Once upon a time in 2019 Anne decide she wanted to celebrate her birthday with a jaunt around the city of Lafayette, an hour northwest of our Indiana home. She cobbled together a short to-do list of things she wanted to see, not lengthy but enough for a leisurely afternoon — a bit of Indiana history, a bit of downtown tourism, and a bit of healthy walking…
On some of our past road trips we’ve visited battlefields at Antietam, Gettysburg, Saratoga Springs, and Chattanooga. The farther east we drive, the more battlefields become a tourist attraction, tragic parts of our nation’s history commemorated either with small markers or with full-fledged parks, depending on the enthusiasm of their local historical societies and the performance of their fundraisers.
Indiana doesn’t have quite the same wartime history as, say, Virginia or New York or Pennsylvania. Back in the early days when we still had land wars on American soil (or future American soil, as it were), not many armies wanted to march or drive out this far just to pick fights with large gatherings of opponents en masse. This was centuries before our vast highway system was invented to enable racist posses, drive-by shootings, interstate serial killers, and the occasional militia.
Indiana has one (1) Civil War battlefield down near Kentucky.
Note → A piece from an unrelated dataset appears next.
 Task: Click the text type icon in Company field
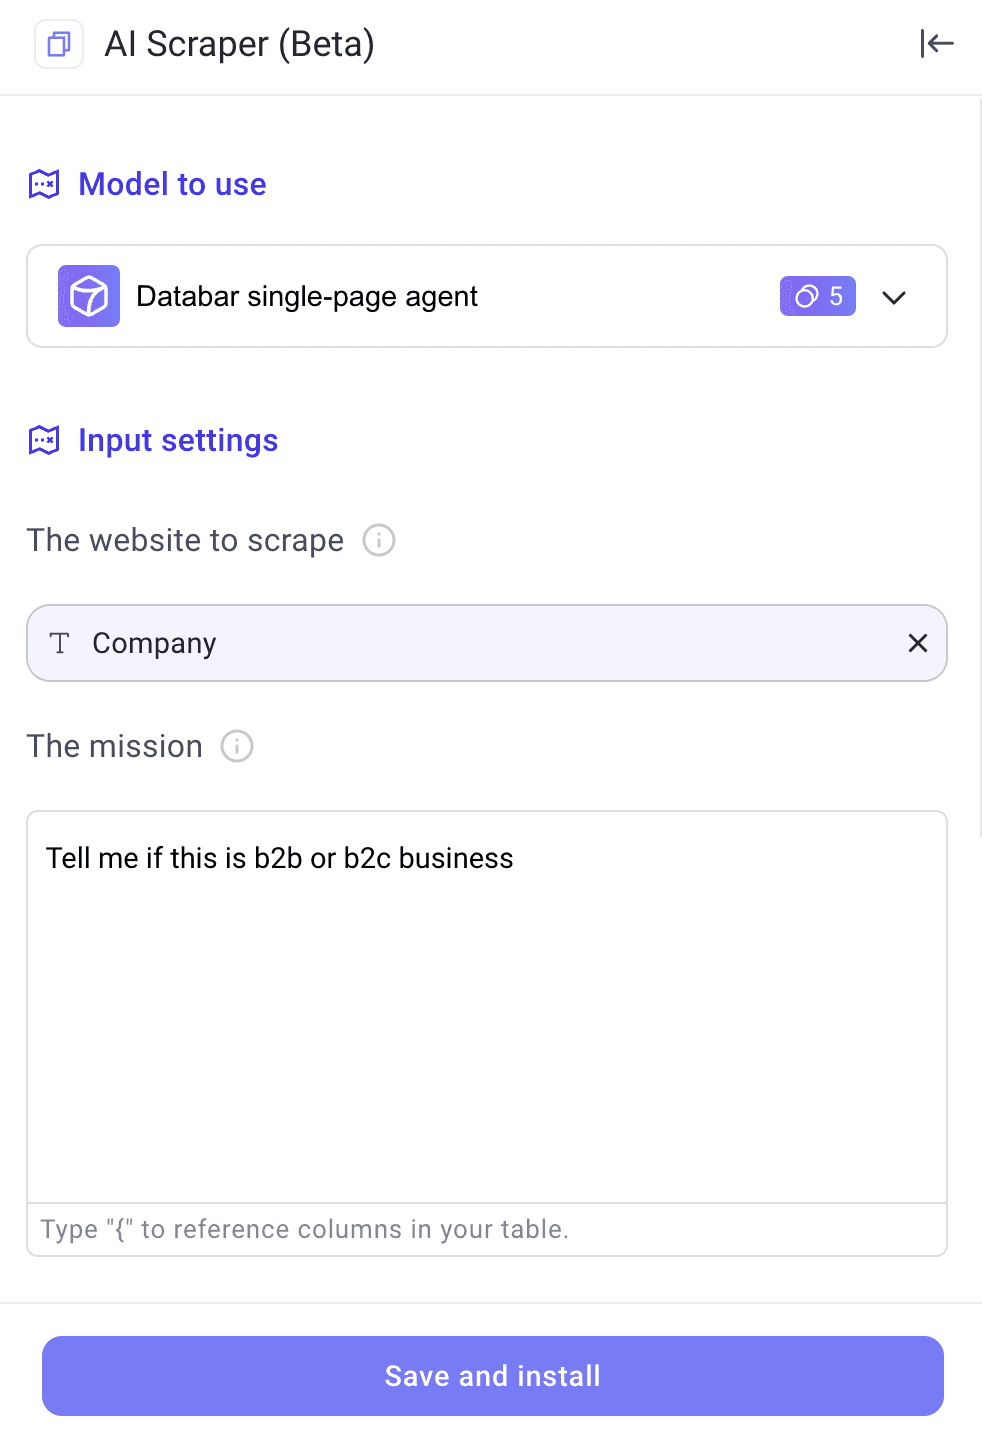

We also have a handful of markers noting minor battlefields here and there, many of which involved assorted tribes who were there first, and a disproportionate number of which also involved William Henry Harrison. One of them has a museum.
Down the road from the city of Lafayette was our next stop, the Tippecanoe Battlefield Museum. On November 7, 1811, when future short-term President Harrison led an army against a confederation of tribes led by Tecumseh of the Shawnee and the adviser Tenskwatawa, alias “the Prophet”. The tribes weren’t thrilled with the pervasive intruders, the incoming settlers had reason to believe they weren’t safe, and it didn’t help that our old arch-nemesis England was taking steps to ratchet up the tension shortly before things escalated into the War of 1812. Harrison led a thousand men into two hours of combat against several hundred Native Americans. The latter retreated after dozens of casualties were incurred on each side. The following day, Harrison led his men to Prophetstown, where their opponents had been living but fled. On orders from Harrison, Prophetstown was burned to the ground, and the former residents’ supplies either appropriated or destroyed.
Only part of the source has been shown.